Energy Requirements Undermine Substrate Independence and Mind-Body Functionalism (www.cambridge.org)

🤖 AI Summary
A new argument challenges the philosophical idea of substrate independence—the claim that minds and computations are implementation‑neutral—by foregrounding the hard constraints of energy. Unlike abstract Turing machines, real brains and computers are energy‑bound mechanisms: energy is limited, costly to acquire, consumed by sensing, processing and acting, demands efficiency (e.g., perceptions per calorie, inferences per joule), and produces qualitative tipping points (e.g., starvation or system shutdown). The author argues that because information processing depends on material energy flows (illustrated by neuroscience points like mitochondria increasing energy per gene), claims that cognitive states can be realized equally across arbitrary substrates, or that minds can be uploaded or simulated without regard to physical energetics, become much less plausible.

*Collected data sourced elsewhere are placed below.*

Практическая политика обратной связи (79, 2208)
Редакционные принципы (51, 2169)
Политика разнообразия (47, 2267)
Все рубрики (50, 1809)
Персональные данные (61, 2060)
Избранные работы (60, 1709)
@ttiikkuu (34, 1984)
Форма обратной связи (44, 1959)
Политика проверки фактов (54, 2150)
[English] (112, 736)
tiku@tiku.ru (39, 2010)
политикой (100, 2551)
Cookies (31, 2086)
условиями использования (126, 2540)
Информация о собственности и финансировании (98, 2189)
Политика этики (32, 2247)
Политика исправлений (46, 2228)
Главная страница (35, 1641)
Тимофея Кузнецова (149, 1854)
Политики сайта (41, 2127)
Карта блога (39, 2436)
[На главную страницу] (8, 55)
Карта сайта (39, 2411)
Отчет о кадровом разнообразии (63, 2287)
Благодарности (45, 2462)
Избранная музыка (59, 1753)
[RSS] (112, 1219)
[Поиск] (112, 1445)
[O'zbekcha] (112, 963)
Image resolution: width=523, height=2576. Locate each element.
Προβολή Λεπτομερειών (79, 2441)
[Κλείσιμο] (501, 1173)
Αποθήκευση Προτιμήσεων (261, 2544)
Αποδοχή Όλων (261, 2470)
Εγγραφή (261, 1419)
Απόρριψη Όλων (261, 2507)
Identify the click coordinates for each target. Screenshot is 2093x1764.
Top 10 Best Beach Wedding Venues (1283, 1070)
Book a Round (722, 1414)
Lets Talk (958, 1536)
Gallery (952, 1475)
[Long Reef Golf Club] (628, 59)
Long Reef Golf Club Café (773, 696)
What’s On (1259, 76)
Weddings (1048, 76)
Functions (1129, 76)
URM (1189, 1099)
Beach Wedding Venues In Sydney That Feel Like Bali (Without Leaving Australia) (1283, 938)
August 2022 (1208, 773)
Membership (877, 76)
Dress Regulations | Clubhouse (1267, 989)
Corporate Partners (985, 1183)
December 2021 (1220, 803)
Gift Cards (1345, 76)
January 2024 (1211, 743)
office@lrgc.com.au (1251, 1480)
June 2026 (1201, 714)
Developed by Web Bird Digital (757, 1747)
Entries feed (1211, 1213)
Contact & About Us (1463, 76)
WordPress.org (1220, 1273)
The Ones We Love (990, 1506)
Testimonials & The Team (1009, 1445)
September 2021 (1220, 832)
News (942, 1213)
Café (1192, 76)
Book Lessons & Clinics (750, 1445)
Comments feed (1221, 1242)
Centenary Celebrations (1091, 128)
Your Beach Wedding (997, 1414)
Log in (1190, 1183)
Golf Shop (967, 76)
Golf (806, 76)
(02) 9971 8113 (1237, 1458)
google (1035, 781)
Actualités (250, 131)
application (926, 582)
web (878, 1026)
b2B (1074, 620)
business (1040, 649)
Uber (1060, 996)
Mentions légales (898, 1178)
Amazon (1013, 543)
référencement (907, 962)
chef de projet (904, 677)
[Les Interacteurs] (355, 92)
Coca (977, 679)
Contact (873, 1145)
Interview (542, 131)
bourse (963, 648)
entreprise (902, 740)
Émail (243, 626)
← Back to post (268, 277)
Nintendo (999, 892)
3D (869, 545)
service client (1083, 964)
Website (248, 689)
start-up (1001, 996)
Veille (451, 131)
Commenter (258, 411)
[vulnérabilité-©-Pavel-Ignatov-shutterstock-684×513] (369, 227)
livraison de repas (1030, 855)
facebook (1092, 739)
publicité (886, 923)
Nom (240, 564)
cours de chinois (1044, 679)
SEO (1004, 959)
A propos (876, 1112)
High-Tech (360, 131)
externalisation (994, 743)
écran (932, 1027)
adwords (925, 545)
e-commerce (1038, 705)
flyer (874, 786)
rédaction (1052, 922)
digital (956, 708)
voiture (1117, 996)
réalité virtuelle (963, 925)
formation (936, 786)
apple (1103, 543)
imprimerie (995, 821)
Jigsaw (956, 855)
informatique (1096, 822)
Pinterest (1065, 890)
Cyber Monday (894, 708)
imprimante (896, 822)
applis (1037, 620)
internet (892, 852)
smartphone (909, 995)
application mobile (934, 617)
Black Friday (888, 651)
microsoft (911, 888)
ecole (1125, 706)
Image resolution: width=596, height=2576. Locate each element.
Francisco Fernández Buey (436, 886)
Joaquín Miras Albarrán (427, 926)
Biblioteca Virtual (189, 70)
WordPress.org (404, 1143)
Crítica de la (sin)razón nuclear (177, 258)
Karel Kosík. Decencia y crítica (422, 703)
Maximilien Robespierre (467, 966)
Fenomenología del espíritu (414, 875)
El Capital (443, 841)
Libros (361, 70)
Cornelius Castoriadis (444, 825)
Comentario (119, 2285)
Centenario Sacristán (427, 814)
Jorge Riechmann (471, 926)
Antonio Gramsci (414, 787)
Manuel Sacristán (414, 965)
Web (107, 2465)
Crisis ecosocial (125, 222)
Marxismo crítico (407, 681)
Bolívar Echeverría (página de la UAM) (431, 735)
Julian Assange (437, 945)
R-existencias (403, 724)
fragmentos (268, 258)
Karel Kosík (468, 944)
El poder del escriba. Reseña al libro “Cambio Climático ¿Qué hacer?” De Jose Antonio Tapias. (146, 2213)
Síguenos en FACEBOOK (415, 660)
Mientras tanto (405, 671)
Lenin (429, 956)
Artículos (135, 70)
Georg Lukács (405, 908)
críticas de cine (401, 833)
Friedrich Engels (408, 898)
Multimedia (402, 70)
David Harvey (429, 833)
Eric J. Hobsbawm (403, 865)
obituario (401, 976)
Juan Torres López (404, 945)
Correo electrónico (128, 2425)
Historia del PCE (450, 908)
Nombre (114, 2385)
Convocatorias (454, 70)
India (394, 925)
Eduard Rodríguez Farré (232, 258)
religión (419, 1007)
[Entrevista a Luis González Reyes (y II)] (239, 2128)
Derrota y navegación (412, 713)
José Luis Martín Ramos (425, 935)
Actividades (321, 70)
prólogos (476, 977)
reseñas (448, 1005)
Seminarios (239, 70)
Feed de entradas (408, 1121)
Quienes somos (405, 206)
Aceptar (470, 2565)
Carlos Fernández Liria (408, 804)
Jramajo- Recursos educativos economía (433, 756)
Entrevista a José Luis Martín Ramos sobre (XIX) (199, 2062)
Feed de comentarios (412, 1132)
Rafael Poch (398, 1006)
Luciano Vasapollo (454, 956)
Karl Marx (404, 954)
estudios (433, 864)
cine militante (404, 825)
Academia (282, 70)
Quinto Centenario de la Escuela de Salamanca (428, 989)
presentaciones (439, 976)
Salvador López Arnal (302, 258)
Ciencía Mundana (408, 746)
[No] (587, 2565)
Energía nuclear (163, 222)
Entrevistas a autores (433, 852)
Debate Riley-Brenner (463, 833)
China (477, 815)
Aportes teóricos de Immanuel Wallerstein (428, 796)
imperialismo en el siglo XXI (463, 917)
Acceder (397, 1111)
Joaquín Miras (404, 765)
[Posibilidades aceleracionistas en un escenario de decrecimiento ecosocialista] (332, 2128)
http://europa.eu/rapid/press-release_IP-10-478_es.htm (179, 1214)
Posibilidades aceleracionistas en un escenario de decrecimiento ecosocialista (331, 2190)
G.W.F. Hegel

For the AI/ML community this reframes feasibility and evaluation: energy–information tradeoffs are intrinsic constraints on architecture, deployment, and claims about machine consciousness or moral status. Recent biology linking information to metabolism and computer‑science work on inference‑to‑energy ratios push toward hardware‑software co‑design, energy-aware learning objectives, and new metrics (inferences/joule) rather than purely abstract capability comparisons. Practically, this limits indiscriminate “multiple realization” thought experiments, stresses the importance of energy-efficient algorithms and specialized substrates, and tempers speculative proposals like cost‑free mind uploading or substrate‑agnostic moral attributions.